尽絵は手始めに、萩原に関する悪い風聞を、世間に広めた。
彼は表では男女平等を叫びながら、裏では女性を奴隷のように扱う、多重人格者だ。自分は肉体関係を築くためだけに、だまされた。彼に紛争処理を依頼すると、必ず負ける……。そのほかにも、思いつく限りの醜聞を流した。
強制的に関係を持たされた、とも吹聴した。当時は自ら望んだとしても、いま後悔しているのだったら、それは意に反する ということでしょう?
最初は、新たに住み始めたアパートのご近所さんに、それとなく言ったり、インターネットの掲示板や、ブログやSNSに書きこんだりする程度だった。
だがそれでは、手応えが感じられなかった。そこで、同じ内容のビラを1万通作成して、目につく範囲の家の郵便受けに、投函した。萩原が所属する弁護士会に、懲戒請求もした。
尽絵は、残された時間と労力の全てを、彼への中傷に費やした。
効果は、2か月前後で現れた。
まず、萩原の結婚話が白紙になった。次いで、弁護士事務所が閉鎖に追いこまれた。聞けば、彼は全ての信用と人間関係を失い、仕事を続けられなくなったのだという。
その後しばらく、彼の姿を見ることも、噂を聞くこともなかった。
尽絵は大いに満足した。弁護士会からの懲戒処分はついになされなかったが、結果は上々といえよう。
これが、正義と悪のあるべき関係だ。悪は名誉と財産の双方を失い、残りの全人生を、屈辱と困苦の内に歩まなければならない。そうでないと、害を受けた者の感情は晴れない。
尽絵は達成感に浸る反面、空虚さを覚えもした。悪を屈服させるという大業を成し遂げた今、自分は何を楽しみに、生きていればいいのだろう。
手始めに、尽絵は再就職しようとした。
だがどこも、彼女を雇ってくれなかった。求人広告にある番号に電話をかけ、自分の名前を告げると、すかさず断られることも、少なくなかった。
自分がそこまで有名になっていたとは、思わなかった。
それにしても、自分は最初にだまされて、職を辞し、体を委ねるよう仕向けられた側なのに、なぜこのような仕打ちを受けるのだろう? 最終的には、正義の復讐戦に勝利したというのに。

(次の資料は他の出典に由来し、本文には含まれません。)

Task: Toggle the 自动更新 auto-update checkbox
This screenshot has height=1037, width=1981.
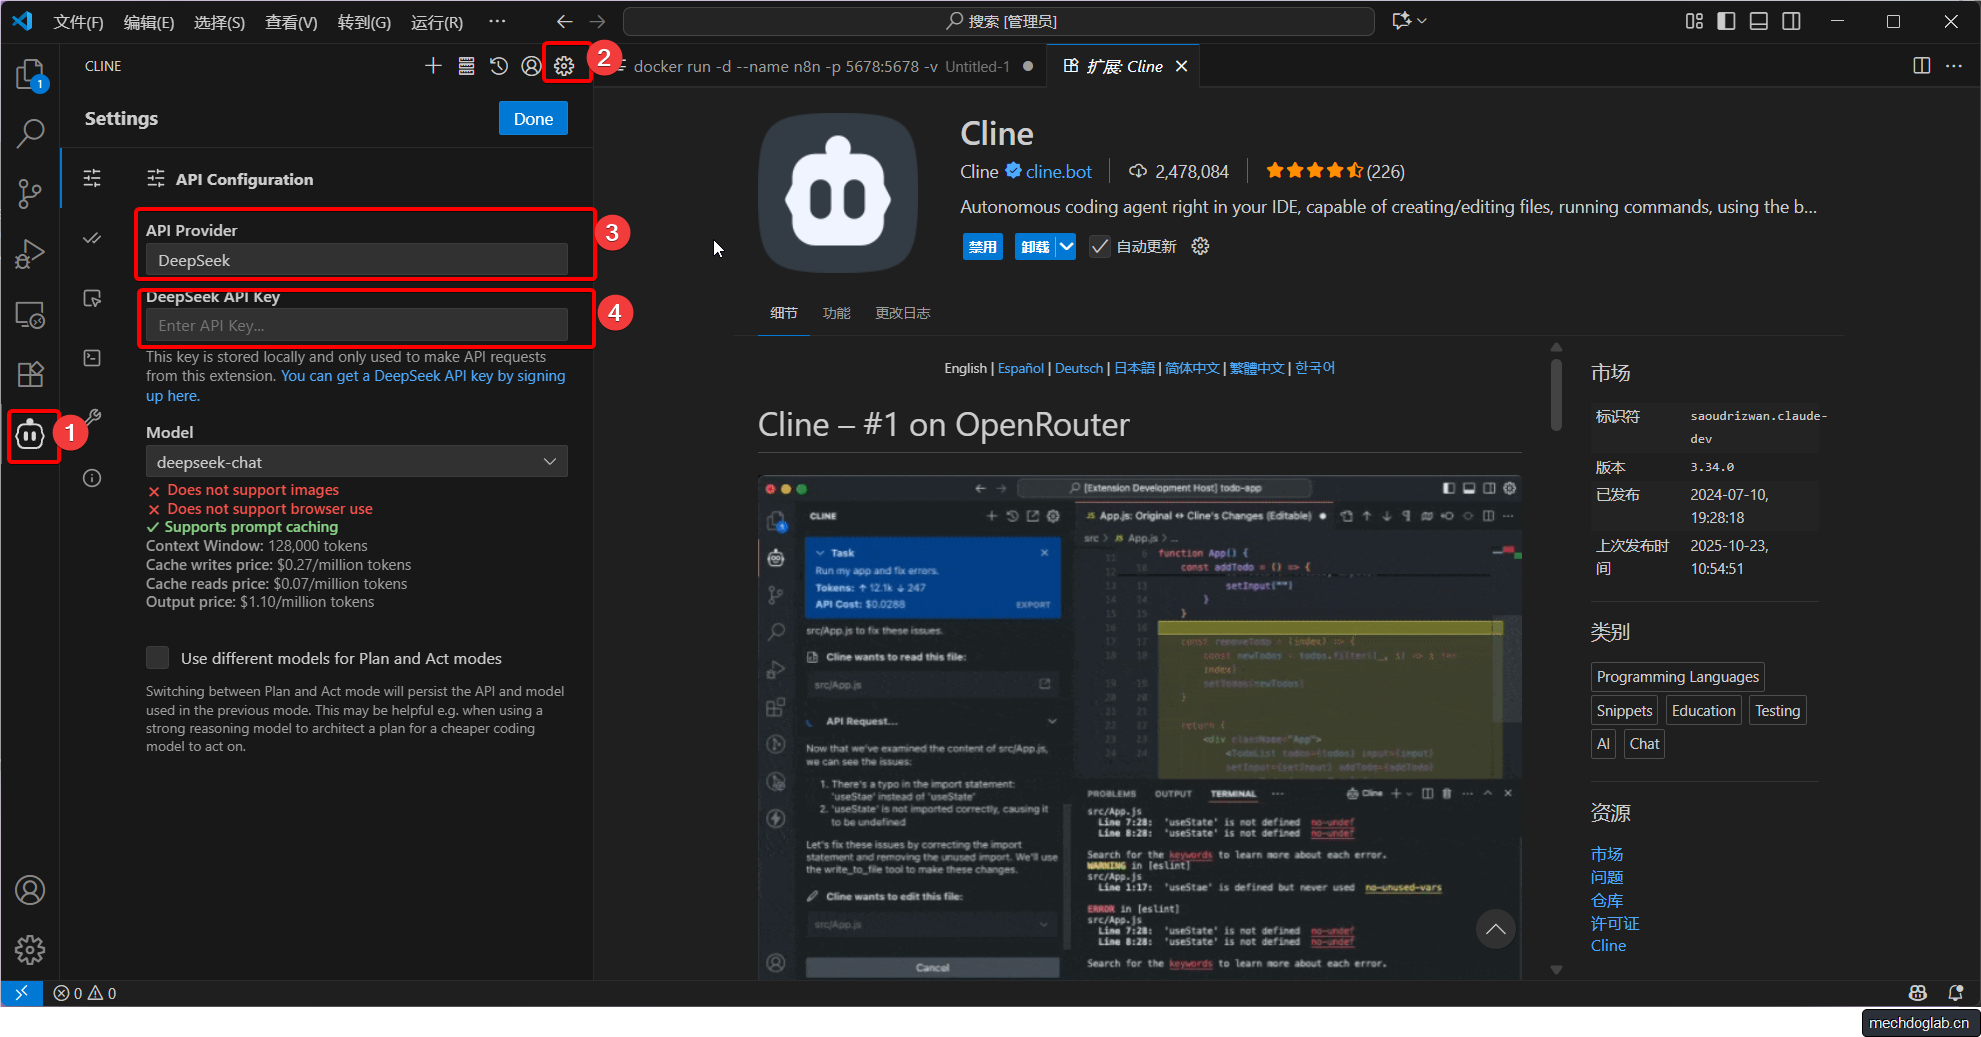Action: click(1100, 247)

頼みの綱のオルフスは、いつの間にか、ベトナムやフィリピンに、活動の拠点を移していた。女性だけでなく、不幸な生まれかたをした子供たちを支援する事業にまで、手を広げていた。
そのため、尽絵のノウハウを活かせられる場所は、なくなっていた。
わずかに残った貯金が、底をつきかけてきたころ、萩原が愛知県警の本部長に就任した、という噂を耳にした。

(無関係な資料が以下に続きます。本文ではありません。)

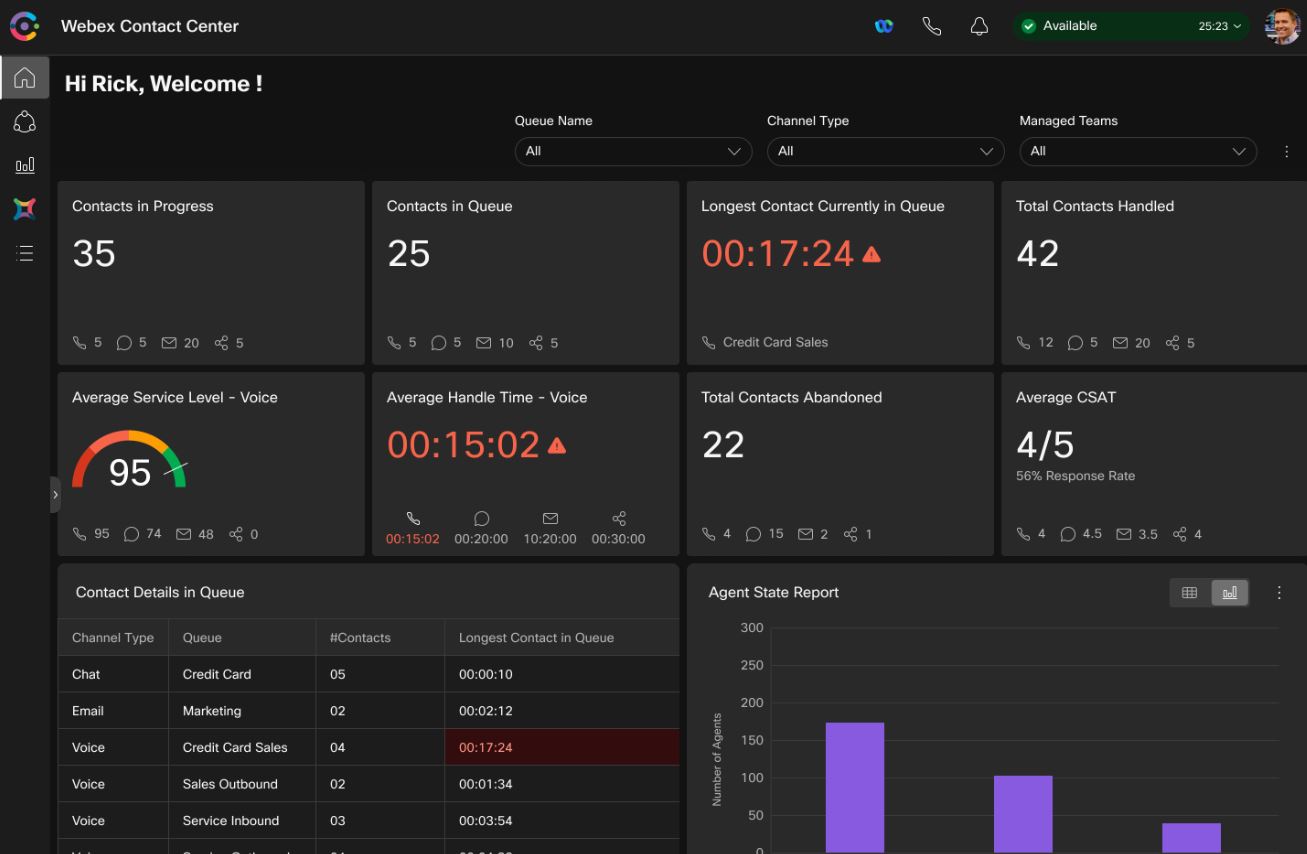The image size is (1307, 854).
Task: Expand the collapsed side panel arrow
Action: tap(55, 494)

何と、彼がこのポストを任されたとたん、性犯罪とDVの検挙数が、倍加したという。
あの多重人格者は、善人のふりをするのが実にうまい奴だ。おまけに、自分がしたのと似たようなことを、他人がやるのは許さない、ときている。救いようのない男だ。
それはそうと、自分はいまだ復職すらできていないのに、なぜ萩原はまたも、地位と社会的評価を得ているのだろう?
被害者にして勝利者である者は、定職どころかアルバイトにもつけない。他方、加害者にして敗者である者は、日本有数の巨大な県の公安を司る立場にある。これは、どういうことなのか。
私の信じる正義は、どこにあるのか。
尽絵は、いても立ってもいられなくなった。雀の涙ほどの金を握り締めて、名古屋に飛んだ。

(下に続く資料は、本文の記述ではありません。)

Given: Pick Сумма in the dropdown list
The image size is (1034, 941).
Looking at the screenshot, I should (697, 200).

彼女は、福岡でやったのと同様のことを、この地でもした。なのに前回と違い、てんで効を奏しなかった。
警察から、おとがめを受けることはなかった。萩原が職権濫用だと思われるのを恐れたのだろう。何とも小賢しい。
けれども市役所からは、たびたび注意された。
手当たり次第に通行人を呼び止めて、長々と人の悪口を聞かせること。許可を受けずに、電柱などにビラを貼ること。税務署や保健所や図書館など、あらゆる公共施設に電話をかけて、警察への不満を申し述べること。これらの行為をするなと言われた。
なぜ誰も、自分を理解してくれないのか。